Data for the task Block Start
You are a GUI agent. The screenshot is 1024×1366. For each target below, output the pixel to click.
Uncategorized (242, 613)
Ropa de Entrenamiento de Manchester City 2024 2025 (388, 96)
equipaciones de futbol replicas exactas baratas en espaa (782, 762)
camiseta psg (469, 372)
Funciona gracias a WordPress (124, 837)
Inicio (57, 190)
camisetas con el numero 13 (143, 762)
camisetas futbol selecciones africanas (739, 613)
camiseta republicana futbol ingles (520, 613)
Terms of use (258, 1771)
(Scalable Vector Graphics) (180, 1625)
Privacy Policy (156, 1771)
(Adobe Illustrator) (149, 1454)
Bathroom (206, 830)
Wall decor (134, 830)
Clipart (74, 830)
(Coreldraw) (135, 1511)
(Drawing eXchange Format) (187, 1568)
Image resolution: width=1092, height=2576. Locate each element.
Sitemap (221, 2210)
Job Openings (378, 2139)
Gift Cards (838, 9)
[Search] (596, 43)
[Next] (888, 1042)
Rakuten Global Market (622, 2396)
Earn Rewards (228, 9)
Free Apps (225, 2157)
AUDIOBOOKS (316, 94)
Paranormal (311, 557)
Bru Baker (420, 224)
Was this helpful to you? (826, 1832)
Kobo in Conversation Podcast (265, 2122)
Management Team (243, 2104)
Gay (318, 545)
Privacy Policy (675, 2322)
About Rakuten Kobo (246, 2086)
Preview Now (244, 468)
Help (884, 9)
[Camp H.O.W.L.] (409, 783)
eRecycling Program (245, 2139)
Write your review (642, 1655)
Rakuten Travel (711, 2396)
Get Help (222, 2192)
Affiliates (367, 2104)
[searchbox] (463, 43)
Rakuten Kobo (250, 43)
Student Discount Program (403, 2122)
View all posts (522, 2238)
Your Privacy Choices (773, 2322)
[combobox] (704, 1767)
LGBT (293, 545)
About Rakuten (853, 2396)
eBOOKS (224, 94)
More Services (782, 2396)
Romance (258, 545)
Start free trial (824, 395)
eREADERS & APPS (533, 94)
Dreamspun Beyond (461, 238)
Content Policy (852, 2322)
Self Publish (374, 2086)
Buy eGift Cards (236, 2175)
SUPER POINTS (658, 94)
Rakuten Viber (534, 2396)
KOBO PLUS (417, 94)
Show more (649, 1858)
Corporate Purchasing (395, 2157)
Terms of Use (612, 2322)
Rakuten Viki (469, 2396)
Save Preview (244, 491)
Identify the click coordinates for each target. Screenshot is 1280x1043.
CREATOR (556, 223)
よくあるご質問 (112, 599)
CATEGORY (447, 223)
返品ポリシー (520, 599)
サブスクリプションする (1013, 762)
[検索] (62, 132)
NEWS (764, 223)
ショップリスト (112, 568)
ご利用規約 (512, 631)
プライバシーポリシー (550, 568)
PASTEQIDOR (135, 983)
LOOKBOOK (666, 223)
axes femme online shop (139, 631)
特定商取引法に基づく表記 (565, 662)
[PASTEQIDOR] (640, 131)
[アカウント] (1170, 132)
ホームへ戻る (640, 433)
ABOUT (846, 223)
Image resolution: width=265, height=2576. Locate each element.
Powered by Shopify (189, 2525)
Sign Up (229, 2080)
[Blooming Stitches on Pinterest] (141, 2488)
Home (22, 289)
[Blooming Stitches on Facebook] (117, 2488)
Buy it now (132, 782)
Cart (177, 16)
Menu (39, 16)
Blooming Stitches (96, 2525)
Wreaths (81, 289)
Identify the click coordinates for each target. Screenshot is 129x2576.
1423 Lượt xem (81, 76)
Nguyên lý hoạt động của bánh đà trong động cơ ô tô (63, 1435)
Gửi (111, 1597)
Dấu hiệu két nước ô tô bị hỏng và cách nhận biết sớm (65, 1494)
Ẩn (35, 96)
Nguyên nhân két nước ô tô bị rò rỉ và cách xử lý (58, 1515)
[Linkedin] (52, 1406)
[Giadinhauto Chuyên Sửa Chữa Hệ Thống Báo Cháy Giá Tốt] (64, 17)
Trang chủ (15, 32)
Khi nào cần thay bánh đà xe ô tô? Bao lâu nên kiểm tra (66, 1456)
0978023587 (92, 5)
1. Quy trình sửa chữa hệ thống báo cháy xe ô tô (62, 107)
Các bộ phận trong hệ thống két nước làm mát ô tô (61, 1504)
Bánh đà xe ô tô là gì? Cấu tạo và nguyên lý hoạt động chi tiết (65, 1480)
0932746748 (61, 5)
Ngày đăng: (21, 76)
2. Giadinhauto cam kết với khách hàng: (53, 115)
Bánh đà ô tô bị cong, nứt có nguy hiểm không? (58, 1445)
Data for the task Block End
Work through the data line by line and state how many lines have the string "trong"; add nothing else.

- [Exercise solution] 2